START DOCUMENT PASSAGE

Because one of the clients for this California project uses a wheelchair, the architects designed it with accessibility in mind. But they were careful not to make it feel institutional, an achievement the judges admired. "The accessible design doesn't overtake the aesthetic," said one judge. It is simply a beautiful house, said another.

The house--a collaboration between Burks Toma Architects and Min/Day--sits on a hill overlooking San Jose's undulating landscape. Its shape, a long bar with three volumes all on one level, takes advantage of the site and answers the clients' need for light and undemanding circulation. The volumes also create courtyards, protected from the winds and the strong Western sun. "We kept the house open and easy for the client to move around," says Jeff L. Day. Instead of walls, they used cabinetry on legs to delineate space while permitting the flow of natural light. In the kitchen, a stainless steel countertop with no base cabinets accommodates a wheelchair and allows ceiling-to-floor windows.

END DOCUMENT PASSAGE
START INFORMATION PROVIDED

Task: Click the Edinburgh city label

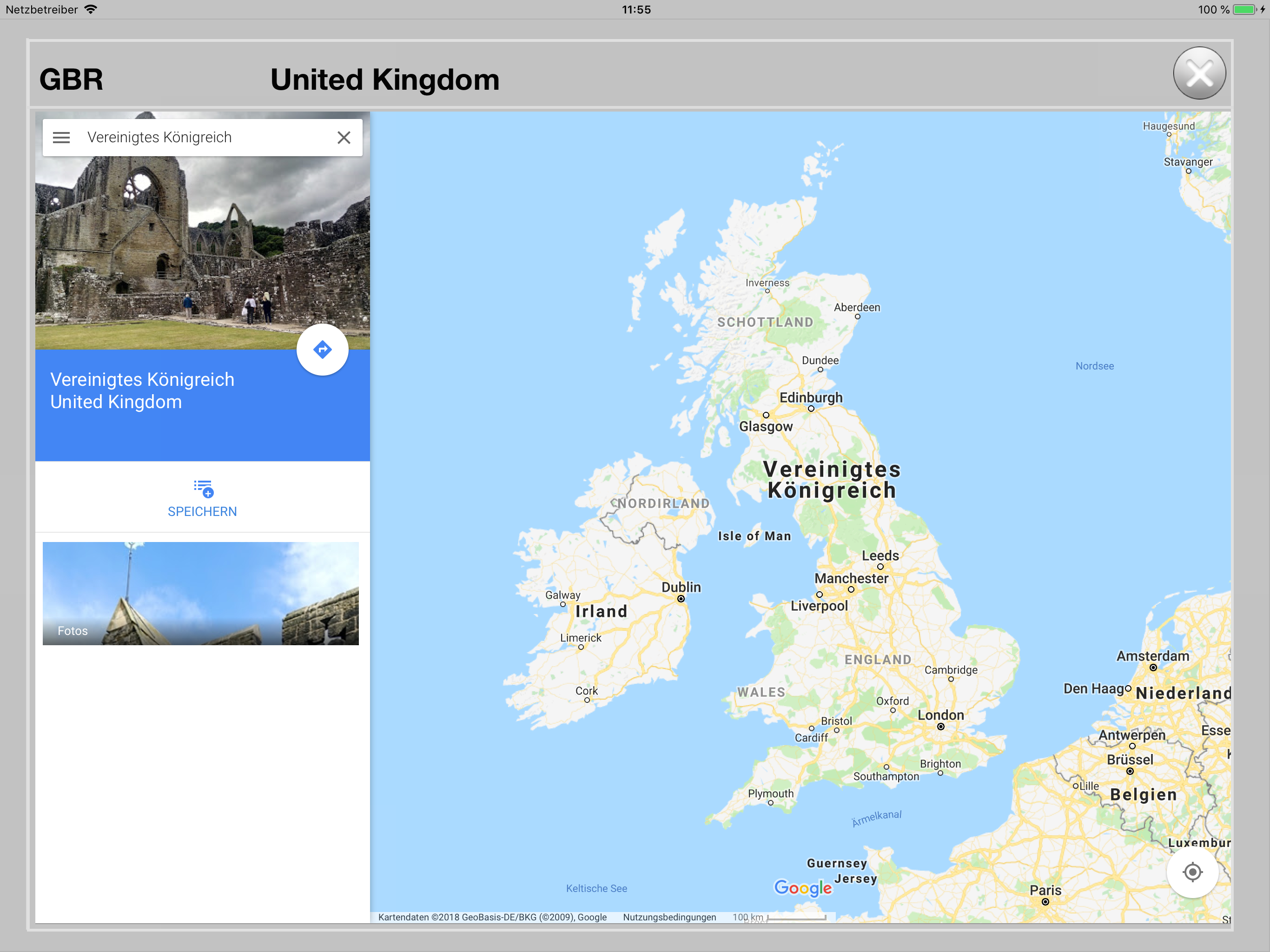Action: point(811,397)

END INFORMATION PROVIDED
START INFORMATION PROVIDED

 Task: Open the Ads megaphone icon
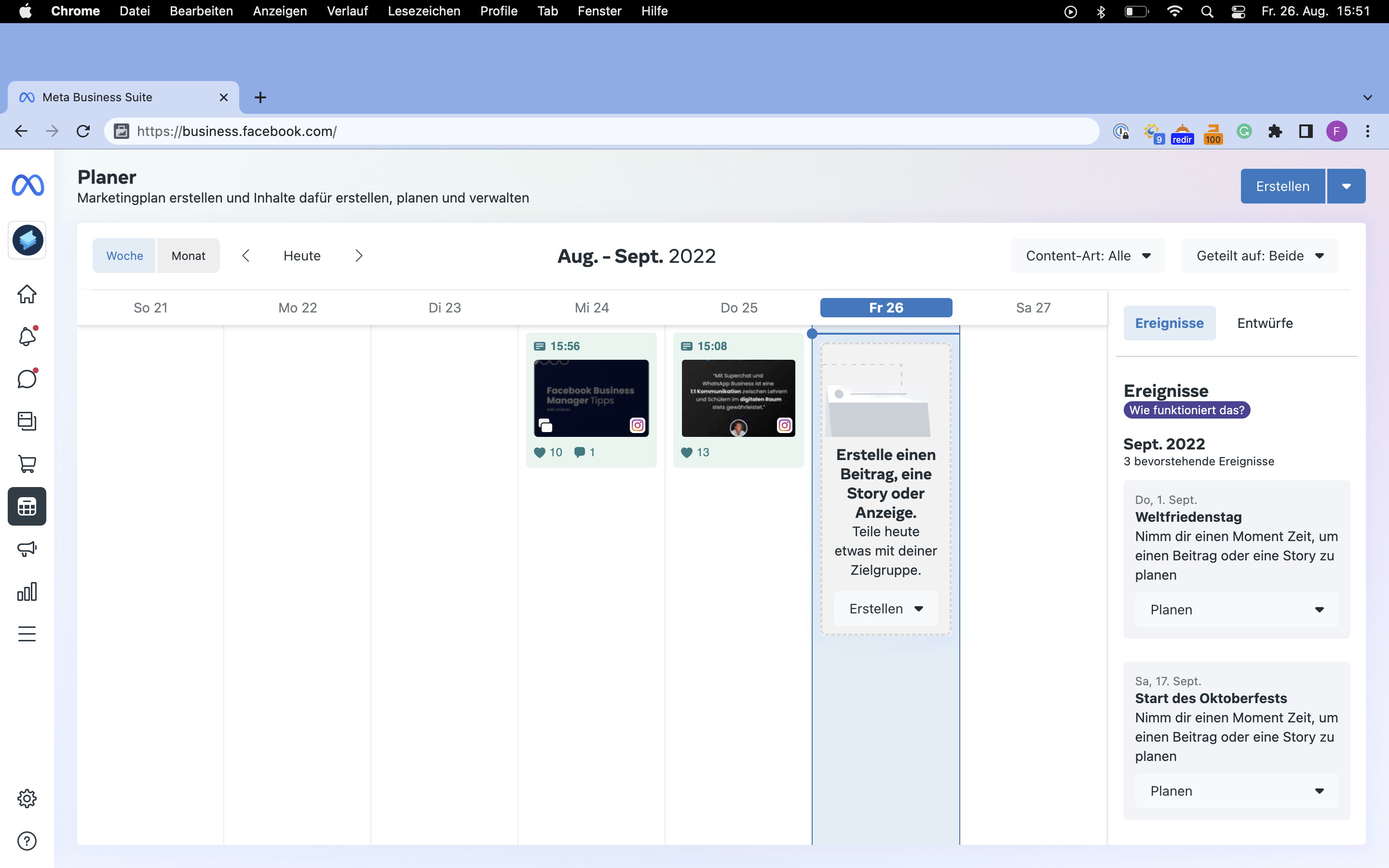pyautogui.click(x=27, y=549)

END INFORMATION PROVIDED

TASK REQUIREMENTS:
1. In the San Jose house passage, repeat the stretch from "Because one of" through "house, said another.".
2. Answer these questions from the San Jose house passage:
(a) Which two firms collaborated on the house?
(b) What did the architects use in place of walls to delineate space?
(c) What kitchen feature accommodates a wheelchair?

CORRECT ANSWERS:
1.
Because one of the clients for this California project uses a wheelchair, the architects designed it with accessibility in mind. But they were careful not to make it feel institutional, an achievement the judges admired. "The accessible design doesn't overtake the aesthetic," said one judge. It is simply a beautiful house, said another.

2.
(a) Burks Toma Architects and Min/Day
(b) Cabinetry on legs
(c) A stainless steel countertop with no base cabinets